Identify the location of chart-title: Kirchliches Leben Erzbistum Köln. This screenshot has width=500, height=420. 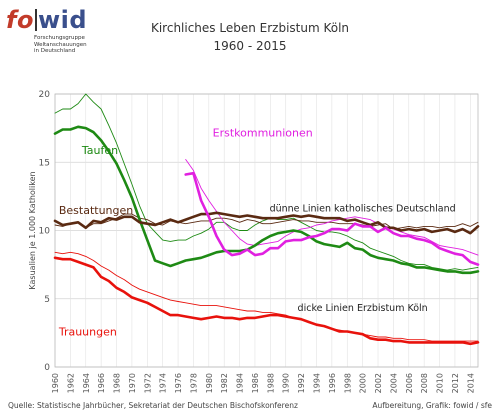
(250, 28).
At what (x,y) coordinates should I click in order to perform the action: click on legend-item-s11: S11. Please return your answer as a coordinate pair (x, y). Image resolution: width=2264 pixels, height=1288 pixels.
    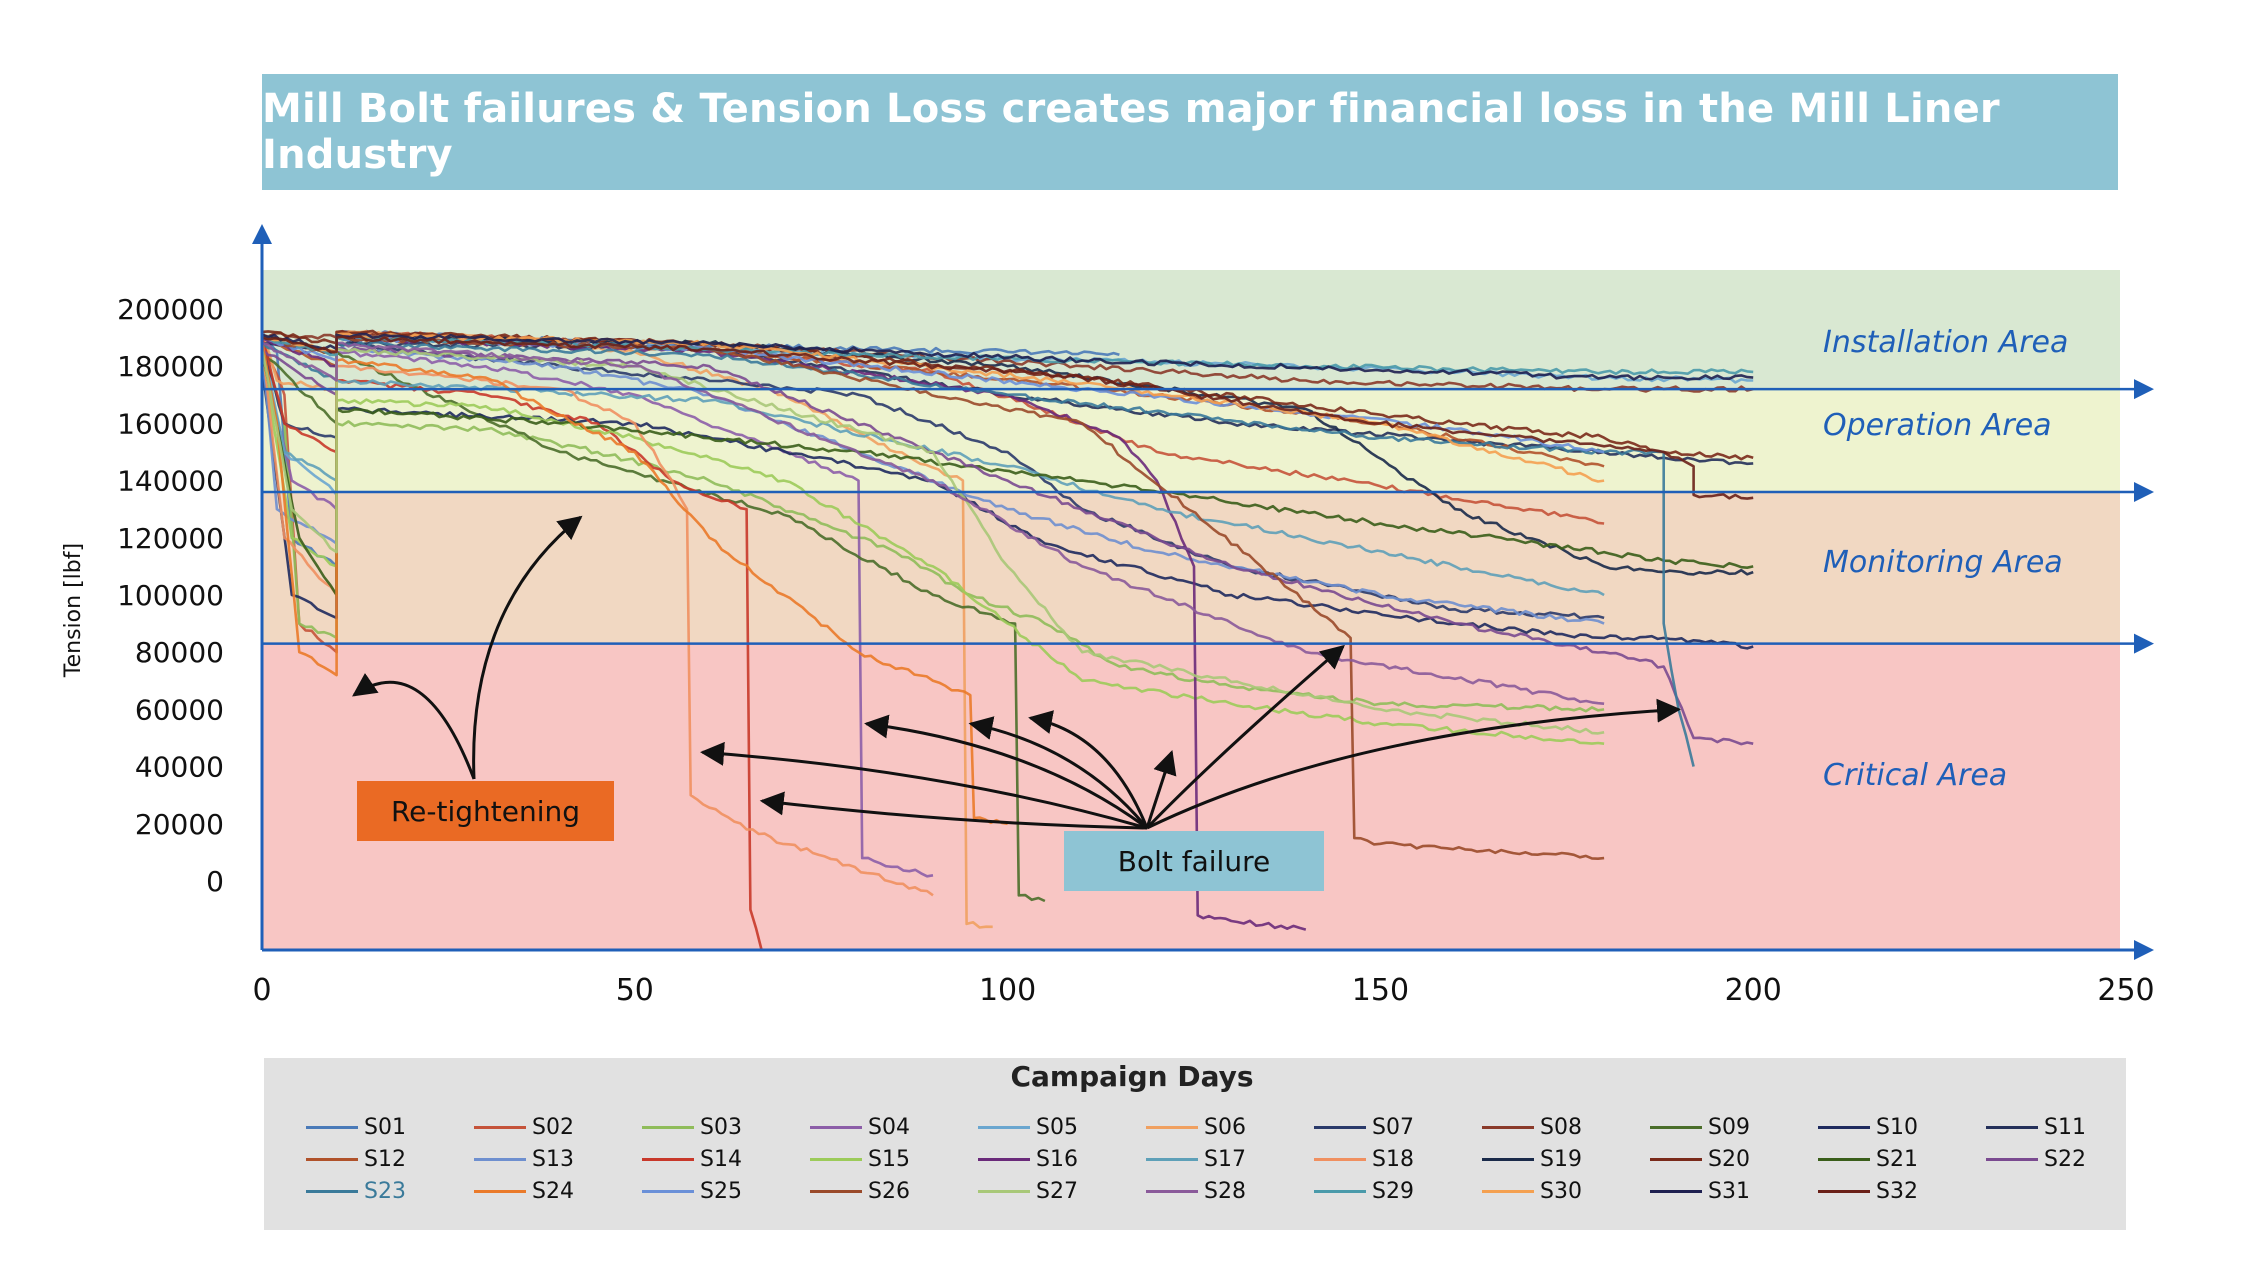
    Looking at the image, I should click on (2036, 1127).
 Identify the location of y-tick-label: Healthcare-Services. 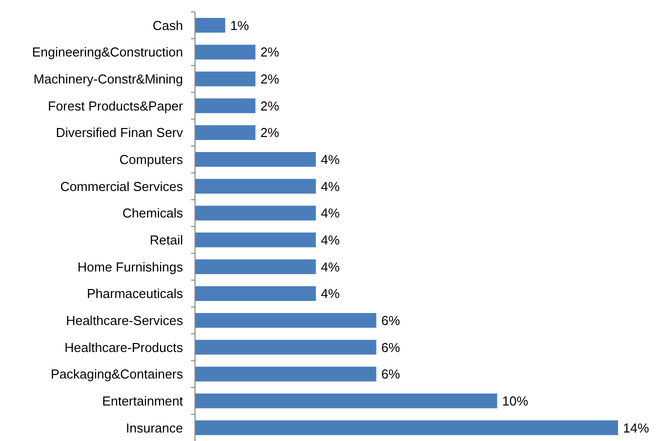
(125, 320).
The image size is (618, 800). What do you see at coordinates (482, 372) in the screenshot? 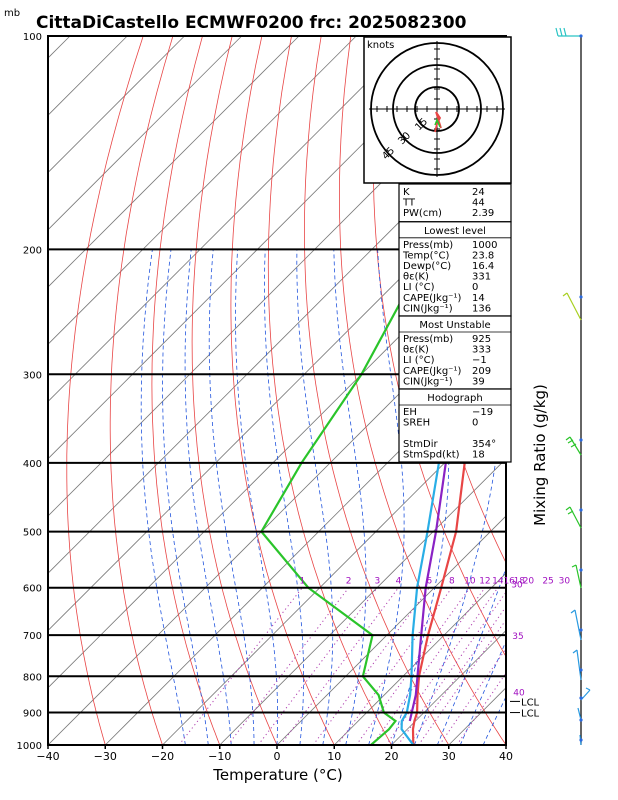
I see `index-value: 209` at bounding box center [482, 372].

####################

◆ **WHAT YOU SHOULD DO**
Determine how many lines of the records above contain the word "click", and reply with the number alone.

◆ **COMPLETED EXERCISE**
2